**YOUR INSTRUCTIONS:**
Copy exactly, please, the line that has "How do I perform: Click" in it along with every line after it to the end of the listing.

##########

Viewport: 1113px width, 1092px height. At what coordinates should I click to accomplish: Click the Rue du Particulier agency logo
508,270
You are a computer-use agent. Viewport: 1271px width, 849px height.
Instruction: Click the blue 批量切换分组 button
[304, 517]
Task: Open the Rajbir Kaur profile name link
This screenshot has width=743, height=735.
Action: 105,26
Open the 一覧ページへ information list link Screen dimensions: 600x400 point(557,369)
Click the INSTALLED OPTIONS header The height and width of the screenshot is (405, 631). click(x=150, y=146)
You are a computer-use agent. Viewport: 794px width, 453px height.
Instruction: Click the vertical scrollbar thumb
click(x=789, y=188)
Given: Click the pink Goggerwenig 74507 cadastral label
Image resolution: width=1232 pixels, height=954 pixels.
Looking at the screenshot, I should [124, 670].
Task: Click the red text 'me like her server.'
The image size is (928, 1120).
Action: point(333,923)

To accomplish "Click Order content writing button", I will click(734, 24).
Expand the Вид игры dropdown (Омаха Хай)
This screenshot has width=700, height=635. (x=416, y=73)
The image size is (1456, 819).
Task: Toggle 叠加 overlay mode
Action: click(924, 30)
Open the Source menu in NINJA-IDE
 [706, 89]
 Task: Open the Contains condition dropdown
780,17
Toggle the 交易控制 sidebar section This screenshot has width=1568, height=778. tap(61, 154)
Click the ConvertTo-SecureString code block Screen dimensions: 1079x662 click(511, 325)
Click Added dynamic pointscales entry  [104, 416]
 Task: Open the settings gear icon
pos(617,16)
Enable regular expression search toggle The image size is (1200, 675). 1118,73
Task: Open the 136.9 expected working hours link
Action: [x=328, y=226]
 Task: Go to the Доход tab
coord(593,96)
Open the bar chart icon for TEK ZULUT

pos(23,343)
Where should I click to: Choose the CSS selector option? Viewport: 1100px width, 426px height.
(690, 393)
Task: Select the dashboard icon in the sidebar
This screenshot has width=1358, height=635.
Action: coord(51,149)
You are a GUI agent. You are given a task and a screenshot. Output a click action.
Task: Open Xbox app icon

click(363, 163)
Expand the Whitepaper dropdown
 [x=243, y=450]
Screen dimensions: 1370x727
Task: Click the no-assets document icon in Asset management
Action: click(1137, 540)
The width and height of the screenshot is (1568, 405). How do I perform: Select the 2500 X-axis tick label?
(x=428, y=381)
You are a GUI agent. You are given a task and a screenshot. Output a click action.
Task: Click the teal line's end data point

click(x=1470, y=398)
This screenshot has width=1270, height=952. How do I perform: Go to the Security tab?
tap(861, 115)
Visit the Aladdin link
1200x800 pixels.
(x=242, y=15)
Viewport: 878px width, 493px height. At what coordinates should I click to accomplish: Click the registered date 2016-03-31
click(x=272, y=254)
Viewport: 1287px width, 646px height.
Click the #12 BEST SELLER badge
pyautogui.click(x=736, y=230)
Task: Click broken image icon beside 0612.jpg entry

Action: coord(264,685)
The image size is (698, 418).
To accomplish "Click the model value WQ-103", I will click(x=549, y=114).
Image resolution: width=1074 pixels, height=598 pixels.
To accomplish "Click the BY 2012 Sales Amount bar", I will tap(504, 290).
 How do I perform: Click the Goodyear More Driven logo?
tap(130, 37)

##########

**TASK OUTPUT:**
 How do I perform: Click the Goodyear More Driven logo?
tap(130, 37)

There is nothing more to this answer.